Feline Assistant. Photo: Andy Zehner

Once the beds and rows are planted, I sit in the dirt and weed. Although I could never tell you in February what parsley, basil, or marigold seedlings look like, I recognize them as soon as they’re up, old friends reminding me of how close we used to be. Sometimes only weeds come up for days and days, and I get worried. What’s happened? Will my seedlings ever arrive? Have I done something to discourage them? When enough rain falls and sun shines and they finally do, I feel disproportionate relief. I confess I talk to them, especially to apologize to them for the cat’s unconventional gardening methods. There usually comes a point when his contribution is not as helpful as he thinks it is. If he’ll sit across my shoulders, he can stay; otherwise, I take him inside and let him relax on the sofa until I’m done.


Every change that I observe as the season advances gets reported at dinner. “There are three flowers on the biggest tomato plant,” or “The gooseberries are just about ripe.” Mealtimes are probably tedious for the non-gardeners because I always report what food is ours. “These are still last year’s potatoes and onions, the herbs are the ones I dried last summer although the chives and sage are fresh, and all the salad greens are from our beds.” It’s a mark of some pride when I’ve grown everything except the meat; even then, I buy it from a local butcher who got it from my neighbors.

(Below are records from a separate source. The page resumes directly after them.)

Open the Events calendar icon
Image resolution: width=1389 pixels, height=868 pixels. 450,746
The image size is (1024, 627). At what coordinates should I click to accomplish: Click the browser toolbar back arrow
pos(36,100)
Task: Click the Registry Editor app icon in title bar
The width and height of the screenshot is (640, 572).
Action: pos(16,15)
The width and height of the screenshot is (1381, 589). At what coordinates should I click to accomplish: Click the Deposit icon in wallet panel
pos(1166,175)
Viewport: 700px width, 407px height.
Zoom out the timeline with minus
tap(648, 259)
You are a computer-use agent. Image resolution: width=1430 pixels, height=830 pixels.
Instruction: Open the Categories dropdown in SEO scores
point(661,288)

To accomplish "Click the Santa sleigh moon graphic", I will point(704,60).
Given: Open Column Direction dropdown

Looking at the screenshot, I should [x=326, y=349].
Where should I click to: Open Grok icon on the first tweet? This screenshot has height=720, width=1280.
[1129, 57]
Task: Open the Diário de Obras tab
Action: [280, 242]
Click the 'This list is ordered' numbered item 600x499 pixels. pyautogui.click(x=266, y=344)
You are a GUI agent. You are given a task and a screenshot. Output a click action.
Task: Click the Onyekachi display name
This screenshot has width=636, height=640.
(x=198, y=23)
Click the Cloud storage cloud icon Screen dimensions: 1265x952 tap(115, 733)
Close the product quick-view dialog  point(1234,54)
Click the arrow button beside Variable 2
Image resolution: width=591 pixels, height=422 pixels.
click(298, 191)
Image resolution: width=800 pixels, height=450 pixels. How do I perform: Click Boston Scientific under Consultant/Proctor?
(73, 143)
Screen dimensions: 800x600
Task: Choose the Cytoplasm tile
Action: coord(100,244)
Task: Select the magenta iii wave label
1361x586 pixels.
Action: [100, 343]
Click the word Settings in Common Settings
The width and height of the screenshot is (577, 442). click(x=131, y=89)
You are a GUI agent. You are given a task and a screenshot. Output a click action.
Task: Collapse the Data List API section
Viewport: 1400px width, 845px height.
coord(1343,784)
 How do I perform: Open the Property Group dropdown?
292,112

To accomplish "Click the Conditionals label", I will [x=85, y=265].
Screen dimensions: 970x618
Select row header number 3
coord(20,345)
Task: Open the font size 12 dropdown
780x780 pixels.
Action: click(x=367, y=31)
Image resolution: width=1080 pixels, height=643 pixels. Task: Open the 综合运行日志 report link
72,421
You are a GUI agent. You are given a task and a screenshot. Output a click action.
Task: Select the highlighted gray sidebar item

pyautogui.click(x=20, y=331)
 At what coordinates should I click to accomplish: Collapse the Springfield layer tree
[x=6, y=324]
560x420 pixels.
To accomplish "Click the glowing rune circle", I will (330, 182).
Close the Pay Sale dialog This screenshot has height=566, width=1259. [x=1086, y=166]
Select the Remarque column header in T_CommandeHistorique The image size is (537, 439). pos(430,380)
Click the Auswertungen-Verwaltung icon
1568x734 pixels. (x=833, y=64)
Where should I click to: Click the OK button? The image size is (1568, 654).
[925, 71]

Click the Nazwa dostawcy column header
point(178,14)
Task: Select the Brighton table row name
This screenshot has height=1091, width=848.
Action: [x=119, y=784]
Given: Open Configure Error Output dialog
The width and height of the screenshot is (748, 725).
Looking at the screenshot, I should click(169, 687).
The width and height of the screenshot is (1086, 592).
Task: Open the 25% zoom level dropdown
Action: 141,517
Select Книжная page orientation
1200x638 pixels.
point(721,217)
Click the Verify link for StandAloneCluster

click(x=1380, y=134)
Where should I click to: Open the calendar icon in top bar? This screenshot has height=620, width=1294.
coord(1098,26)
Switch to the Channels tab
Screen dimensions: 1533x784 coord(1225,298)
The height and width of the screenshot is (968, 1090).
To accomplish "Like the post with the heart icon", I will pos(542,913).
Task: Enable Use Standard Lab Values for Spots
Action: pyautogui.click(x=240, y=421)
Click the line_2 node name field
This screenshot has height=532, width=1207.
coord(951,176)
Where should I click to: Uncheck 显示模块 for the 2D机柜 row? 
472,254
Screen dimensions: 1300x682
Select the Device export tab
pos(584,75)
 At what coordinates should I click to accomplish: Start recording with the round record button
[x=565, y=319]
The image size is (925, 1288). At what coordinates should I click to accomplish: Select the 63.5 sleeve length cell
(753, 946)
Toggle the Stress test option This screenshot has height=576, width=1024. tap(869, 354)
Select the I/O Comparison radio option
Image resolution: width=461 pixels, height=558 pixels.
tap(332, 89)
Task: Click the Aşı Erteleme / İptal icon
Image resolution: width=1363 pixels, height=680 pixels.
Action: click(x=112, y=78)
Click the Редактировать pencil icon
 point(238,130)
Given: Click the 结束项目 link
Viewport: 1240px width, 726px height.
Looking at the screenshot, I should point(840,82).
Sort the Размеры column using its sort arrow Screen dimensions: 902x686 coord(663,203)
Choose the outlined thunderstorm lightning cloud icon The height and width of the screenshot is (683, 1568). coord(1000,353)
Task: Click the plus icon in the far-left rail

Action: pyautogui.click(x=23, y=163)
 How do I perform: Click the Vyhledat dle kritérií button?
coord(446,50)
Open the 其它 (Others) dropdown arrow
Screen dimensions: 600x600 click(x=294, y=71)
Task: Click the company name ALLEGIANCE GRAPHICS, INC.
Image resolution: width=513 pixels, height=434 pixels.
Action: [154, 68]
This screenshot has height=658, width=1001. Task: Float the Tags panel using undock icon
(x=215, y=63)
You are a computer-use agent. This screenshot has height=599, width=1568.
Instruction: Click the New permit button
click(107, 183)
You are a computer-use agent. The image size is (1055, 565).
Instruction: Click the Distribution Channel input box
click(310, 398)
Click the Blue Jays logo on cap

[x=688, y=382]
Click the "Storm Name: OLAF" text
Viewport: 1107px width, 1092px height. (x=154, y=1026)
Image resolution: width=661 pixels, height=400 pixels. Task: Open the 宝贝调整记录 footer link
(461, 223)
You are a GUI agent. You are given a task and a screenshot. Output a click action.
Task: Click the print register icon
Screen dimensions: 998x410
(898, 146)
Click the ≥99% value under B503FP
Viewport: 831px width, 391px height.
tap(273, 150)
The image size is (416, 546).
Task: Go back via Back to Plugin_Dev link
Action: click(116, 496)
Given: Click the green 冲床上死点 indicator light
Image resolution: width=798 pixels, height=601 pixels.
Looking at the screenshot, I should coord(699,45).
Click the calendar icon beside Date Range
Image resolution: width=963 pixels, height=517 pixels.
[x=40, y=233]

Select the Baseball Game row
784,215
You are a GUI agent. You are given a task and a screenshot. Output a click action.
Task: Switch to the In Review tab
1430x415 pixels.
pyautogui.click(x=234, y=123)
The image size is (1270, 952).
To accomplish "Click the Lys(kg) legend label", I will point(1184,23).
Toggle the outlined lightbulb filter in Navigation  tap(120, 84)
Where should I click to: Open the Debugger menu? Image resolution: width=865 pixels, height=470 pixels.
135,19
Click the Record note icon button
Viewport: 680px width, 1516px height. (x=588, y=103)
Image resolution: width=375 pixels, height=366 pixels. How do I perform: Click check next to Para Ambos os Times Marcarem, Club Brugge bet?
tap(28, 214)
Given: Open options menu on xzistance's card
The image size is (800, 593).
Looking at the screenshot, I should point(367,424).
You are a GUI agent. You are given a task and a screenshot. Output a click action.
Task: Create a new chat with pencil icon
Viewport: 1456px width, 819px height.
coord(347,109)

Because I garden, our family’s prayer at dinner time seems always to be about rain and sun, soil fertility, and the time and ability to work. These are the things I’m concerned about and grateful for. I am aware of my reliance on my own land and the many acres worked by others that keep me alive.


Because I garden, I take my time cooking. I have to pick, sort, clean, dry, peel, chop, husk, etc., everything I use. I have to plan my meals to incorporate what’s growing now. It takes time, but then I don’t have to shop as much. And I can bore my family with the daily litany of where everything came from.

Because I garden, I have the deep aesthetic and practical delight of jars on my basement shelf. Green, yellow, red, orange, purple – such beautiful colors. They are worth the hours of sweat and sore feet involved in canning them. Their rich hues hint at Thanksgiving and Christmas dinners, at winter meals that still taste of summer.


I don’t want to idealize. In addition to the first of the jars I’m now arranging on the basement shelves, I have a creepy forest of foot-high sprouts taking over a dark corner where the last of the potatoes were neglected. I will go outside in a minute and have to be careful not to inhale gnats. Sometimes I’ll breathe one in and cough in disgust for half an hour afterward. I get frustrated when I have to squish potato bugs instead of doing the sorts of garden chores that Victorian ladies could perform in white dresses and extravagant hats. Not every plant does well, and some do so well their produce gets wasted. The goats get out and eat the tops off the corn. The dogs barrel through rows and beds with canine abandon, and the cats curl up on the crushed plants. The weather doesn’t cooperate, nor do relatives, employers, and other people with demands on my time. But as I sit in the dirt, smelling the thyme and tomatoes and basil, hearing the bumble bees in the oregano flowers, I am humbled and grateful to be a witness to the power of life.